» **Requirement**
Word for word, repeat each entry that follows.

*** Begin section ***

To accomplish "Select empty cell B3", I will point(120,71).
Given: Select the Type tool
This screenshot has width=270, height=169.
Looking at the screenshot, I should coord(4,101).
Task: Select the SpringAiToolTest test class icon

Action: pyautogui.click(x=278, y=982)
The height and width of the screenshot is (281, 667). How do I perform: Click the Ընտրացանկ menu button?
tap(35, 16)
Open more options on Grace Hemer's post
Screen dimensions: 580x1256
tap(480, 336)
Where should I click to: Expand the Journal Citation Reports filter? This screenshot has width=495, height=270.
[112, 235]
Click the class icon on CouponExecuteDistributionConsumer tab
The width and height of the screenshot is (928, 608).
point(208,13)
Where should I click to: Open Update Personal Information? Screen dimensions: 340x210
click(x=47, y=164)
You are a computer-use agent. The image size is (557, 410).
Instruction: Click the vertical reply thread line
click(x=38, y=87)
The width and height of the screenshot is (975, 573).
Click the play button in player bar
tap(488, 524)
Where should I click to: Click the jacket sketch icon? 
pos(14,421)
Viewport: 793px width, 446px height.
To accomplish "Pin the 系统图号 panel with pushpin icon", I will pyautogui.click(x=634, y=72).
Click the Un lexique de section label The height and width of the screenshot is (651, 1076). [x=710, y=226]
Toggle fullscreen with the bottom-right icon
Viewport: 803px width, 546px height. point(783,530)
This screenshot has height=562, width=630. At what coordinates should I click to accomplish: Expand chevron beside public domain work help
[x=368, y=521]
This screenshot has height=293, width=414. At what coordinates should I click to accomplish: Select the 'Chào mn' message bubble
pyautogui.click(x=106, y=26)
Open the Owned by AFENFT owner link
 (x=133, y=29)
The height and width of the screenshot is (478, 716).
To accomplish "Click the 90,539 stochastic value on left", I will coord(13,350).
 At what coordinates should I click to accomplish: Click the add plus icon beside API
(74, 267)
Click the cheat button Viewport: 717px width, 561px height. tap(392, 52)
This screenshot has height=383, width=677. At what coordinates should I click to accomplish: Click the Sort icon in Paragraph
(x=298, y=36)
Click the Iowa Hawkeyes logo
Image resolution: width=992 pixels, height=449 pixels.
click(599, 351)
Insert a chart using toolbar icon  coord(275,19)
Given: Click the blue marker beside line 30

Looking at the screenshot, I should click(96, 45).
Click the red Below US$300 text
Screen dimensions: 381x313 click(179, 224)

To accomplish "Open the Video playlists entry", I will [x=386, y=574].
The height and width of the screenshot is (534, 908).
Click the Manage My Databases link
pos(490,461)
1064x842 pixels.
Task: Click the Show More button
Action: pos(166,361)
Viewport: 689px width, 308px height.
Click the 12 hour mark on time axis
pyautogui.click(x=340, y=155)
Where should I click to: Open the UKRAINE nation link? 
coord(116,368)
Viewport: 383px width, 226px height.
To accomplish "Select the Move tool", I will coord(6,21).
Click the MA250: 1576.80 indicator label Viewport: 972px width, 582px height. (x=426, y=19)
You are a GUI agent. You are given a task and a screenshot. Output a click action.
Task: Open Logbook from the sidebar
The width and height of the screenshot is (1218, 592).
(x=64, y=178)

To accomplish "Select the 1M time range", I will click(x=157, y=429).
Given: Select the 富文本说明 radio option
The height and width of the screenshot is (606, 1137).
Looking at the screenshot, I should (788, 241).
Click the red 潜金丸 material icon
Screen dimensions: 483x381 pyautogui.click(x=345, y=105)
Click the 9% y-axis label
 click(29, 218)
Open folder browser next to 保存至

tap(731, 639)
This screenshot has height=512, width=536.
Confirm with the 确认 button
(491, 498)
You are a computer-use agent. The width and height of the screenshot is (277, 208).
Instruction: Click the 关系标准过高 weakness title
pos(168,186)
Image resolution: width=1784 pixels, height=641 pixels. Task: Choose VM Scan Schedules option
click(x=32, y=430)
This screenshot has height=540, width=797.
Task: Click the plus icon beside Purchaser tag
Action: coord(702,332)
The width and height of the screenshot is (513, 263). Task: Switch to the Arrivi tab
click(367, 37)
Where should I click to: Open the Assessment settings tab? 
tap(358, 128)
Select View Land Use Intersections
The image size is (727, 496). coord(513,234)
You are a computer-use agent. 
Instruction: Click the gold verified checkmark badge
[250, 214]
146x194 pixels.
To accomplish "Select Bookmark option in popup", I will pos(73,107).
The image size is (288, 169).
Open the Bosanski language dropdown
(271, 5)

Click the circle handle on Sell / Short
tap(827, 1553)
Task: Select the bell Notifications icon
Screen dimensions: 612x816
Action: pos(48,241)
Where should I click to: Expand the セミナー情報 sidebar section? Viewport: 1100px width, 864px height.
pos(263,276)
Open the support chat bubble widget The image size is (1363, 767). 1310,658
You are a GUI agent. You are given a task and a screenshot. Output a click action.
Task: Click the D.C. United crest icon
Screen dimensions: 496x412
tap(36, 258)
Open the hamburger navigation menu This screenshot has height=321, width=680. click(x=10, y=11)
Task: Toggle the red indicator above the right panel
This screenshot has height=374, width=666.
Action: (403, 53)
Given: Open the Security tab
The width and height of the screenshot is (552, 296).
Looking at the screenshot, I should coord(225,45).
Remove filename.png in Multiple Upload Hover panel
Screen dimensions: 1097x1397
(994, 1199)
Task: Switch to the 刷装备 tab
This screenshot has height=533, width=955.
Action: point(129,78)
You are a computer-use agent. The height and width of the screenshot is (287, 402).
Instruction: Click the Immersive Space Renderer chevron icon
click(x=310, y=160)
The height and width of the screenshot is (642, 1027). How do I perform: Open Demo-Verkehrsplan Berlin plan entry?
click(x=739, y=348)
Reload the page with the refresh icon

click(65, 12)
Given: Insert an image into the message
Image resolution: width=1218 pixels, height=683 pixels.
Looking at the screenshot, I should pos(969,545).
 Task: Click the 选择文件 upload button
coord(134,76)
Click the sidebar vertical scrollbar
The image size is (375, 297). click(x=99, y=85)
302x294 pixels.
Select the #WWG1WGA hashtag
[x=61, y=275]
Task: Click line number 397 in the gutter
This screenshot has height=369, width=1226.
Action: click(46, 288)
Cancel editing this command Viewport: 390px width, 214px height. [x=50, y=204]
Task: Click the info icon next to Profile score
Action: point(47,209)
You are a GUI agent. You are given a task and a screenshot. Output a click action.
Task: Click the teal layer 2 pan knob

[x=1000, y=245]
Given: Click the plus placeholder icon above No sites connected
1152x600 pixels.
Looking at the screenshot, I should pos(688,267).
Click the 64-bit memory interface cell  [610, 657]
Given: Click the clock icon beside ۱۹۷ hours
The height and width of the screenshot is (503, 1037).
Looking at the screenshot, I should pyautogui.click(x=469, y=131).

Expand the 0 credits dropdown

*** End section ***

» **Task result**
To accomplish "Select empty cell B3", I will point(120,71).
Given: Select the Type tool
This screenshot has width=270, height=169.
Looking at the screenshot, I should coord(4,101).
Task: Select the SpringAiToolTest test class icon

Action: pyautogui.click(x=278, y=982)
The height and width of the screenshot is (281, 667). How do I perform: Click the Ընտրացանկ menu button?
tap(35, 16)
Open more options on Grace Hemer's post
Screen dimensions: 580x1256
tap(480, 336)
Where should I click to: Expand the Journal Citation Reports filter? This screenshot has width=495, height=270.
[112, 235]
Click the class icon on CouponExecuteDistributionConsumer tab
The width and height of the screenshot is (928, 608).
point(208,13)
Where should I click to: Open Update Personal Information? Screen dimensions: 340x210
click(x=47, y=164)
You are a computer-use agent. The image size is (557, 410).
Instruction: Click the vertical reply thread line
click(x=38, y=87)
The width and height of the screenshot is (975, 573).
Click the play button in player bar
tap(488, 524)
Where should I click to: Click the jacket sketch icon? 
pos(14,421)
Viewport: 793px width, 446px height.
To accomplish "Pin the 系统图号 panel with pushpin icon", I will pyautogui.click(x=634, y=72).
Click the Un lexique de section label The height and width of the screenshot is (651, 1076). [x=710, y=226]
Toggle fullscreen with the bottom-right icon
Viewport: 803px width, 546px height. point(783,530)
This screenshot has height=562, width=630. At what coordinates should I click to accomplish: Expand chevron beside public domain work help
[x=368, y=521]
This screenshot has height=293, width=414. At what coordinates should I click to accomplish: Select the 'Chào mn' message bubble
pyautogui.click(x=106, y=26)
Open the Owned by AFENFT owner link
 (x=133, y=29)
The height and width of the screenshot is (478, 716).
To accomplish "Click the 90,539 stochastic value on left", I will coord(13,350).
 At what coordinates should I click to accomplish: Click the add plus icon beside API
(74, 267)
Click the cheat button Viewport: 717px width, 561px height. tap(392, 52)
This screenshot has height=383, width=677. At what coordinates should I click to accomplish: Click the Sort icon in Paragraph
(x=298, y=36)
Click the Iowa Hawkeyes logo
Image resolution: width=992 pixels, height=449 pixels.
click(599, 351)
Insert a chart using toolbar icon  coord(275,19)
Given: Click the blue marker beside line 30

Looking at the screenshot, I should click(96, 45).
Click the red Below US$300 text
Screen dimensions: 381x313 click(179, 224)

To accomplish "Open the Video playlists entry", I will [x=386, y=574].
The height and width of the screenshot is (534, 908).
Click the Manage My Databases link
pos(490,461)
1064x842 pixels.
Task: Click the Show More button
Action: pos(166,361)
Viewport: 689px width, 308px height.
Click the 12 hour mark on time axis
pyautogui.click(x=340, y=155)
Where should I click to: Open the UKRAINE nation link? 
coord(116,368)
Viewport: 383px width, 226px height.
To accomplish "Select the Move tool", I will coord(6,21).
Click the MA250: 1576.80 indicator label Viewport: 972px width, 582px height. (x=426, y=19)
You are a GUI agent. You are given a task and a screenshot. Output a click action.
Task: Open Logbook from the sidebar
The width and height of the screenshot is (1218, 592).
(x=64, y=178)

To accomplish "Select the 1M time range", I will click(x=157, y=429).
Given: Select the 富文本说明 radio option
The height and width of the screenshot is (606, 1137).
Looking at the screenshot, I should (788, 241).
Click the red 潜金丸 material icon
Screen dimensions: 483x381 pyautogui.click(x=345, y=105)
Click the 9% y-axis label
 click(29, 218)
Open folder browser next to 保存至

tap(731, 639)
This screenshot has height=512, width=536.
Confirm with the 确认 button
(491, 498)
You are a computer-use agent. The width and height of the screenshot is (277, 208).
Instruction: Click the 关系标准过高 weakness title
pos(168,186)
Image resolution: width=1784 pixels, height=641 pixels. Task: Choose VM Scan Schedules option
click(x=32, y=430)
This screenshot has height=540, width=797.
Task: Click the plus icon beside Purchaser tag
Action: coord(702,332)
The width and height of the screenshot is (513, 263). Task: Switch to the Arrivi tab
click(367, 37)
Where should I click to: Open the Assessment settings tab? 
tap(358, 128)
Select View Land Use Intersections
The image size is (727, 496). coord(513,234)
You are a computer-use agent. 
Instruction: Click the gold verified checkmark badge
[250, 214]
146x194 pixels.
To accomplish "Select Bookmark option in popup", I will pos(73,107).
The image size is (288, 169).
Open the Bosanski language dropdown
(271, 5)

Click the circle handle on Sell / Short
tap(827, 1553)
Task: Select the bell Notifications icon
Screen dimensions: 612x816
Action: pos(48,241)
Where should I click to: Expand the セミナー情報 sidebar section? Viewport: 1100px width, 864px height.
pos(263,276)
Open the support chat bubble widget The image size is (1363, 767). 1310,658
You are a GUI agent. You are given a task and a screenshot. Output a click action.
Task: Click the D.C. United crest icon
Screen dimensions: 496x412
tap(36, 258)
Open the hamburger navigation menu This screenshot has height=321, width=680. click(x=10, y=11)
Task: Toggle the red indicator above the right panel
This screenshot has height=374, width=666.
Action: (403, 53)
Given: Open the Security tab
The width and height of the screenshot is (552, 296).
Looking at the screenshot, I should coord(225,45).
Remove filename.png in Multiple Upload Hover panel
Screen dimensions: 1097x1397
(994, 1199)
Task: Switch to the 刷装备 tab
This screenshot has height=533, width=955.
Action: point(129,78)
You are a computer-use agent. The height and width of the screenshot is (287, 402).
Instruction: Click the Immersive Space Renderer chevron icon
click(x=310, y=160)
The height and width of the screenshot is (642, 1027). How do I perform: Open Demo-Verkehrsplan Berlin plan entry?
click(x=739, y=348)
Reload the page with the refresh icon

click(65, 12)
Given: Insert an image into the message
Image resolution: width=1218 pixels, height=683 pixels.
Looking at the screenshot, I should pos(969,545).
 Task: Click the 选择文件 upload button
coord(134,76)
Click the sidebar vertical scrollbar
The image size is (375, 297). click(x=99, y=85)
302x294 pixels.
Select the #WWG1WGA hashtag
[x=61, y=275]
Task: Click line number 397 in the gutter
This screenshot has height=369, width=1226.
Action: click(46, 288)
Cancel editing this command Viewport: 390px width, 214px height. [x=50, y=204]
Task: Click the info icon next to Profile score
Action: point(47,209)
You are a GUI agent. You are given a task and a screenshot. Output a click action.
Task: Click the teal layer 2 pan knob

[x=1000, y=245]
Given: Click the plus placeholder icon above No sites connected
1152x600 pixels.
Looking at the screenshot, I should pos(688,267).
Click the 64-bit memory interface cell  [610, 657]
Given: Click the clock icon beside ۱۹۷ hours
The height and width of the screenshot is (503, 1037).
Looking at the screenshot, I should pyautogui.click(x=469, y=131).

Expand the 0 credits dropdown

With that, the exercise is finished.